### REQUEST
Retype the stretch from the line containing "You are a computer-use" through the end of the entries, both ends included, without the pictures.

### INFORMATION PROVIDED
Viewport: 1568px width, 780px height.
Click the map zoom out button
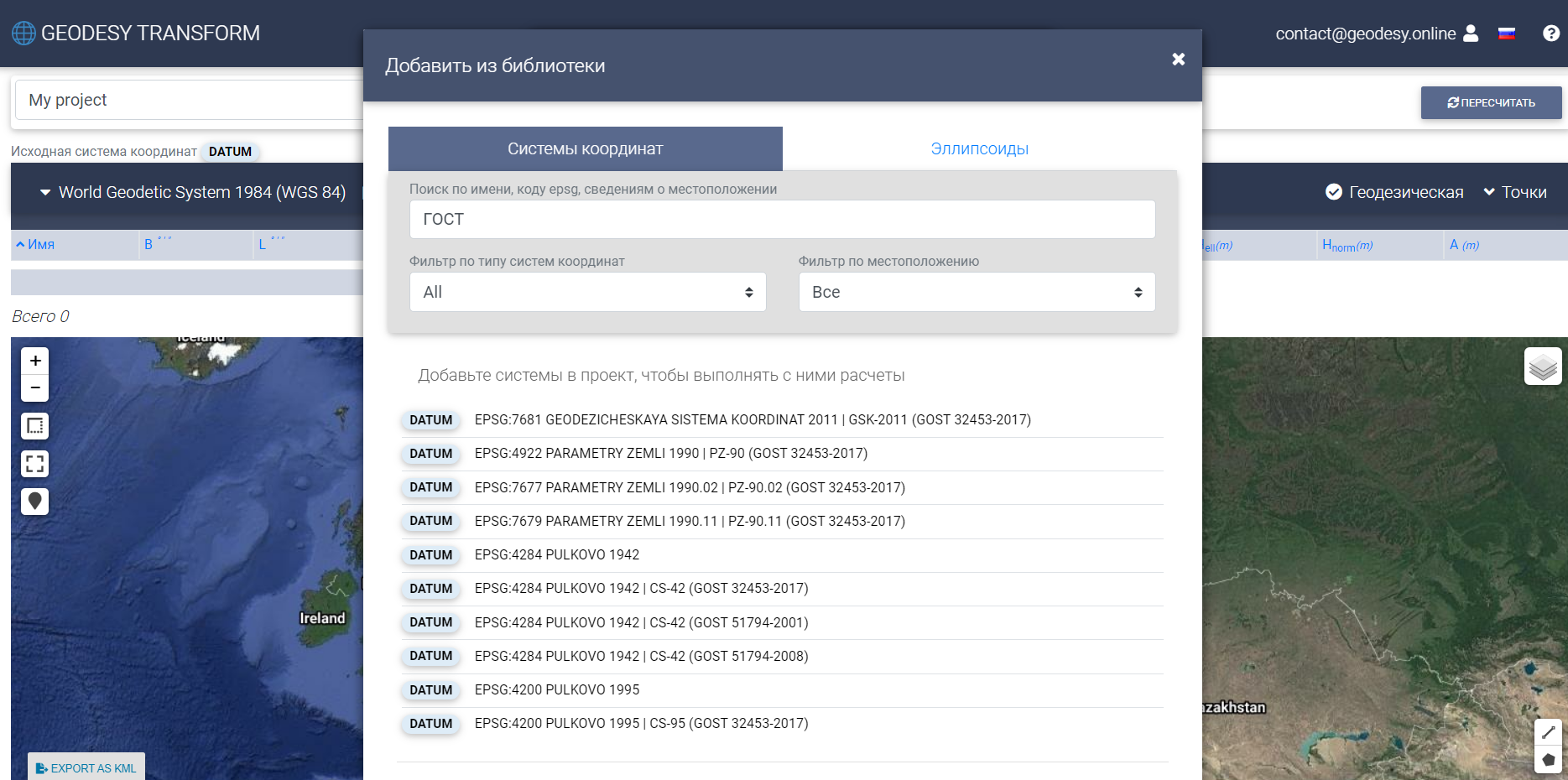35,387
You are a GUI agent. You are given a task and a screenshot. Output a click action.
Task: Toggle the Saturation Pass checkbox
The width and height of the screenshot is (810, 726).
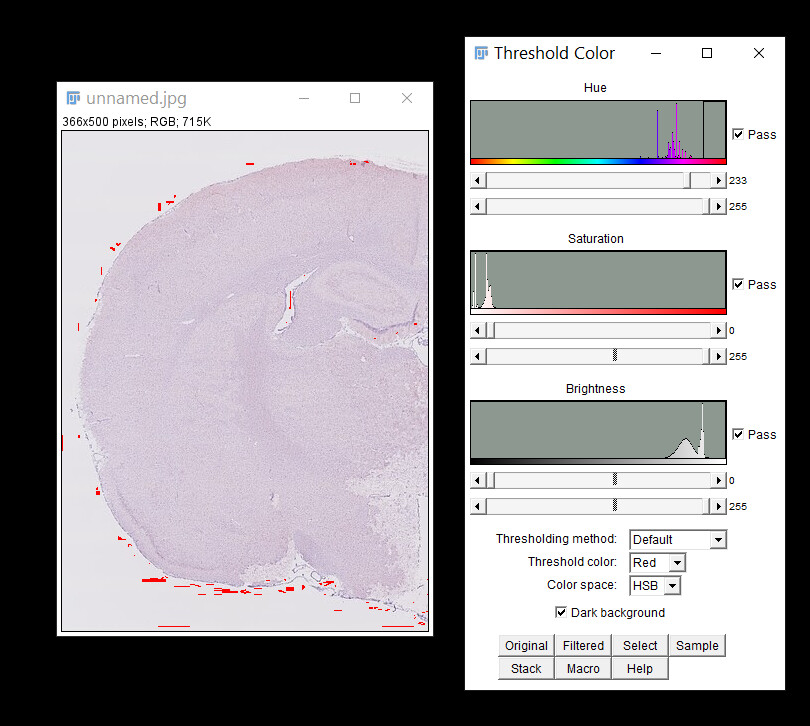[738, 284]
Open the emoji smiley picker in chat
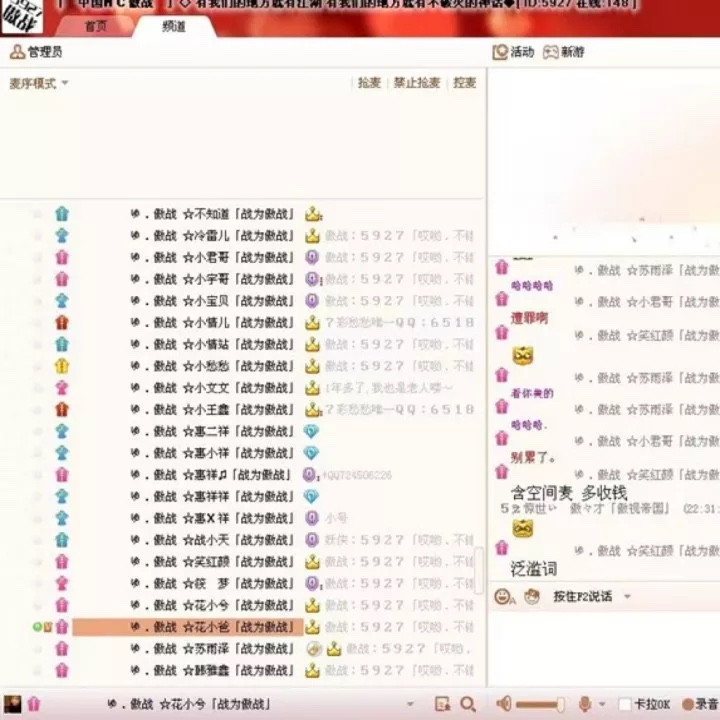This screenshot has width=720, height=720. 503,596
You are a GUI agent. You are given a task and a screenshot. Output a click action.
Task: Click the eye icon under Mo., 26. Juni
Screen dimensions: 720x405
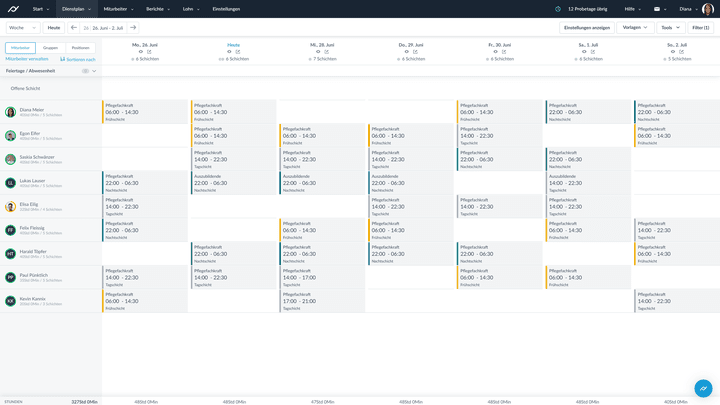pyautogui.click(x=141, y=51)
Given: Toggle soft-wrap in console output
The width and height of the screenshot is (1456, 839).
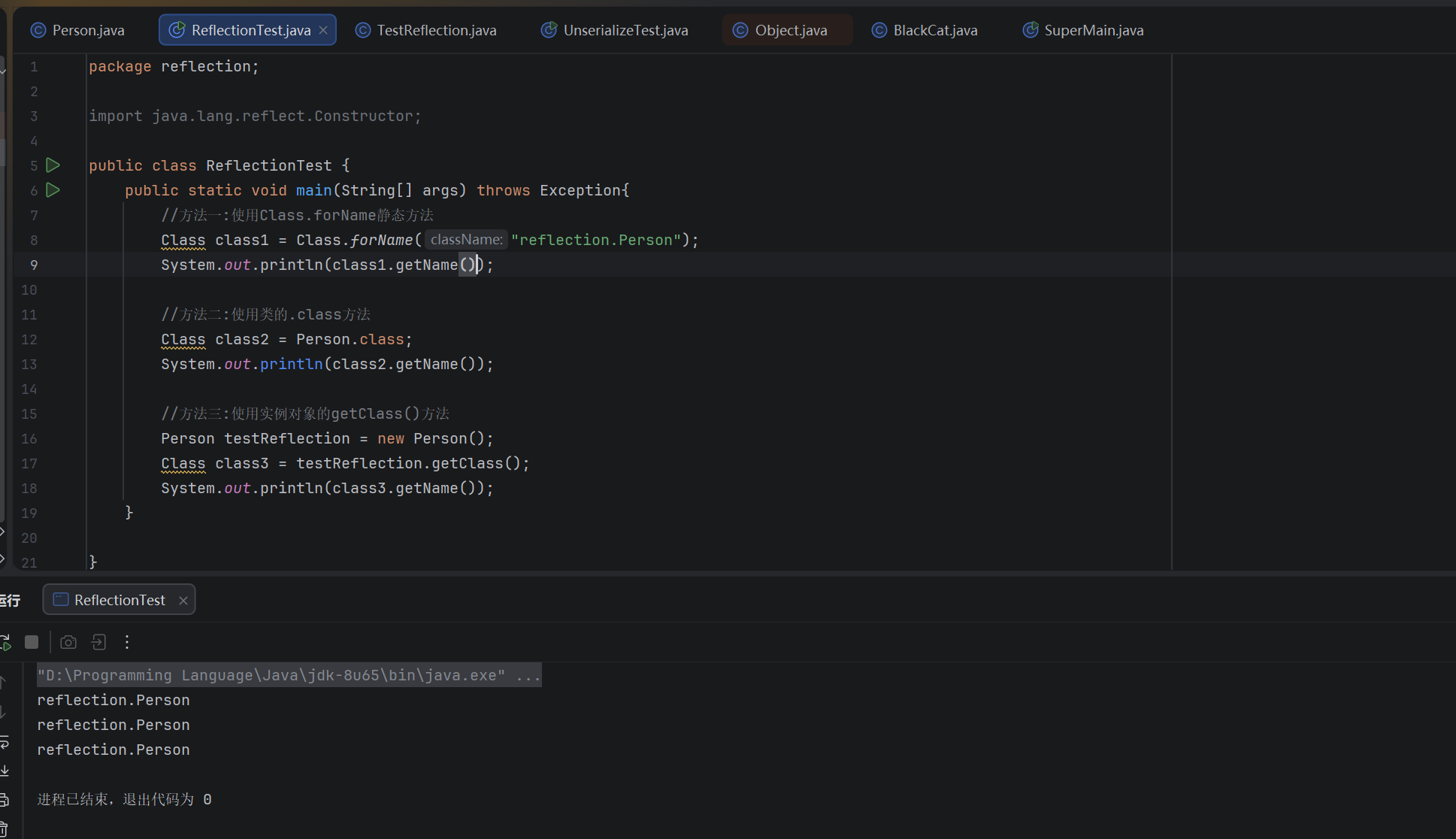Looking at the screenshot, I should (x=4, y=743).
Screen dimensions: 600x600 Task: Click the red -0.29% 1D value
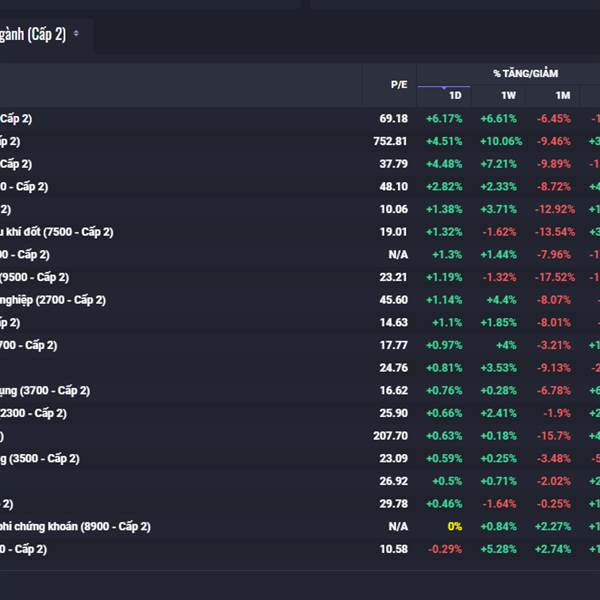coord(445,549)
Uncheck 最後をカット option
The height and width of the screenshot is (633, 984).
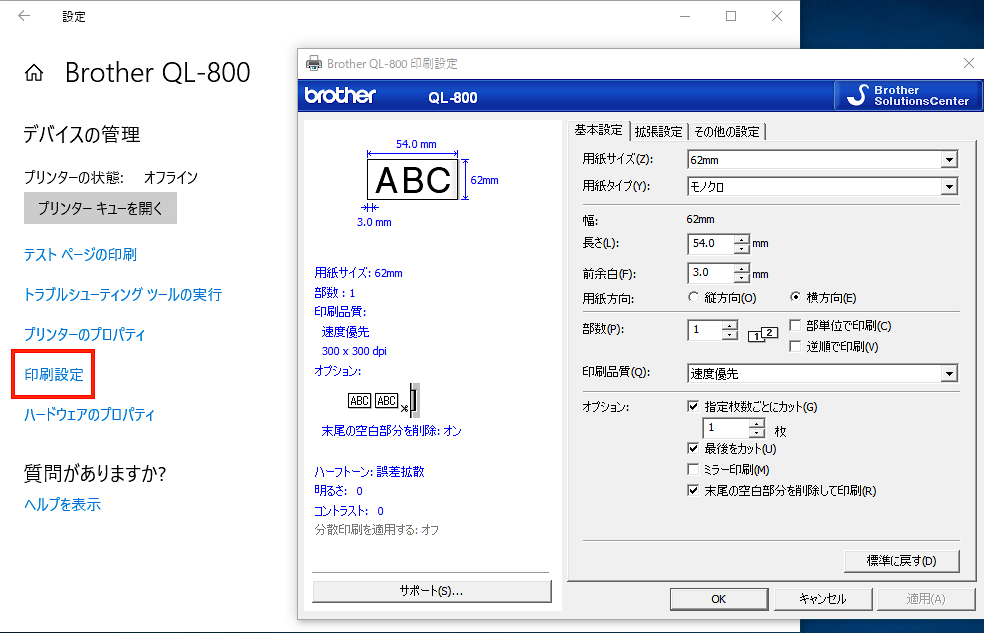click(693, 449)
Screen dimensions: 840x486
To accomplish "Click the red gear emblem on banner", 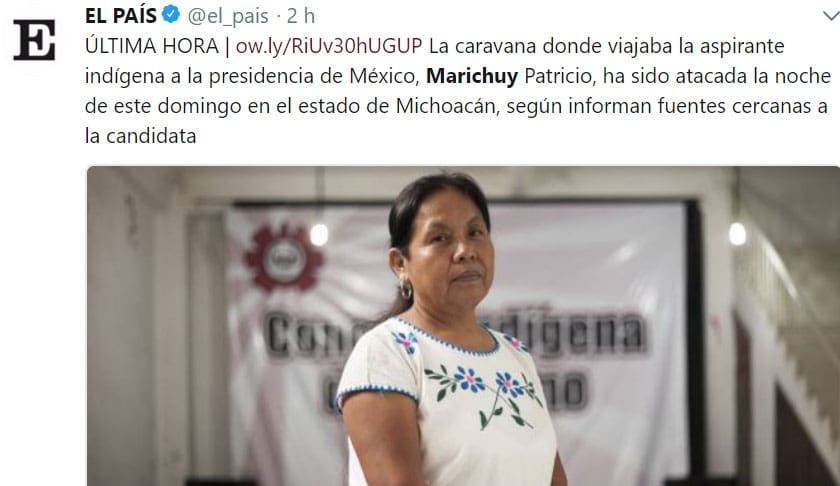I will click(283, 257).
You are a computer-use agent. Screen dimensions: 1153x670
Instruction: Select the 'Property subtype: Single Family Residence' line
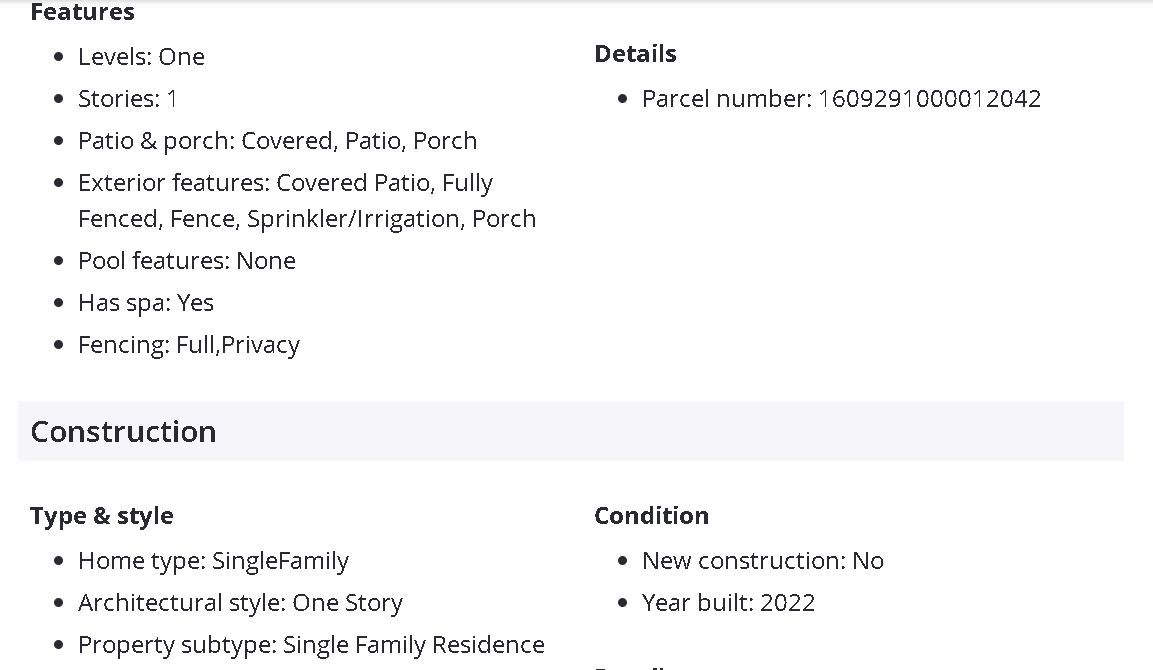tap(311, 645)
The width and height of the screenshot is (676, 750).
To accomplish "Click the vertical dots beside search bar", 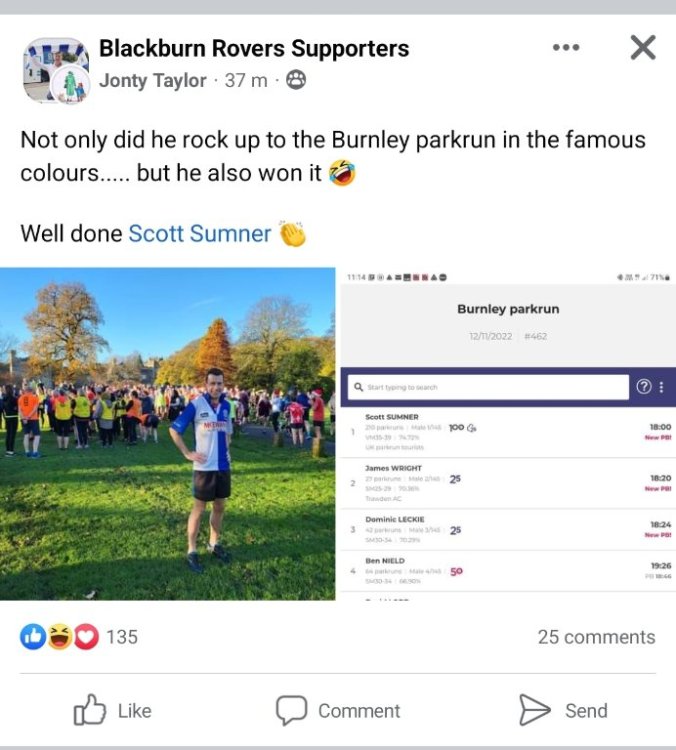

### TASK OUTPUT
You are a computer-use agent. Screen dimensions: 1153x670
Instruction: Select the 'Property subtype: Single Family Residence' line
tap(311, 645)
The width and height of the screenshot is (676, 750).
To accomplish "Click the vertical dots beside search bar", 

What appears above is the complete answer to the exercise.